**Trecho do documento**:
***

Histórias: filhos da guerra
Os franceses que querem ser alemães
por ABEL COELHO DE MORAIS
Cenas de amor e ódio na França dos anos 40. Cometeram o erro de se aproximar dos militares do III Reich que ocupavam o país. Foram cerca de 20 mil francesas que tiveram filhos de alemães de 1940 a 1944. As crianças irão pagar um preço elevado por esta paternidade maldita. Uma paternidade só agora reconhecida pelo Governo de Berlim.
"Sinto-me um vulcão em actividade, depois de todos estes anos de sofrimento. É o melhor sentimento que posso ter, já que o meu pai era um 'boche', o 'inimigo', enquanto eu o admirava com todo o meu coração", exulta Daniel Rouxel. Aos 67 anos, viu ser-lhe atribuída a nacionalidade alemã após uma luta de mais de 15 anos.
Rouxel nasceu em Abril de 1943, filho de mãe francesa e de Otto Hammon, tenente do exército que então ocupava a maior parte da França. É uma das 200 mil crianças nascidas de uniões entre francesas e militares alemães de 1940 a 1944.

***

**Dados fornecidos**:
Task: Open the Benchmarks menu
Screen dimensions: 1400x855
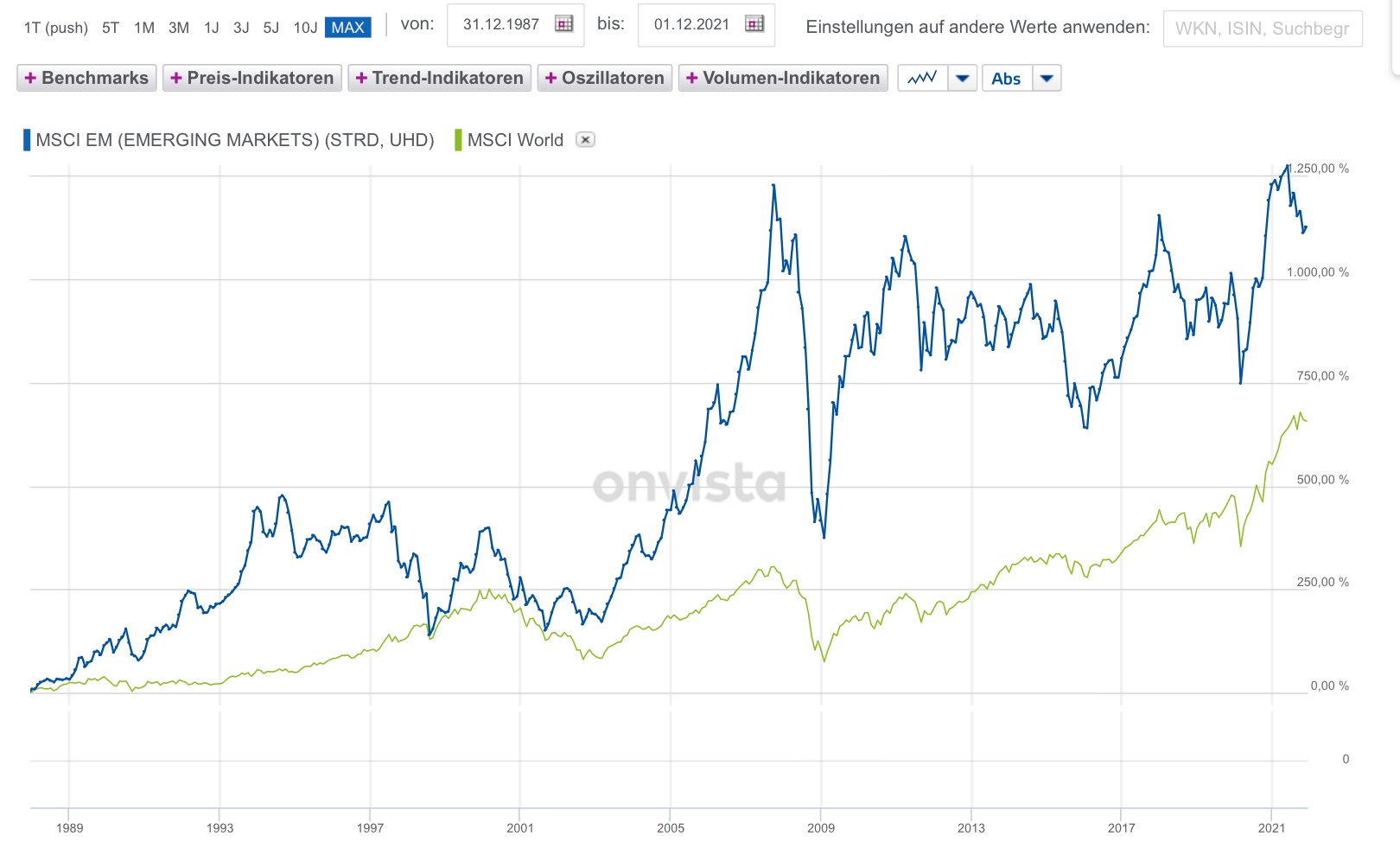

***

**Enunciado**: Transcreva sem alterações, do texto sobre os filhos da guerra, o trecho de "Rouxel nasceu em" até "militares alemães de 1940 a 1944.".

**Resposta do exercício**:
Rouxel nasceu em Abril de 1943, filho de mãe francesa e de Otto Hammon, tenente do exército que então ocupava a maior parte da França. É uma das 200 mil crianças nascidas de uniões entre francesas e militares alemães de 1940 a 1944.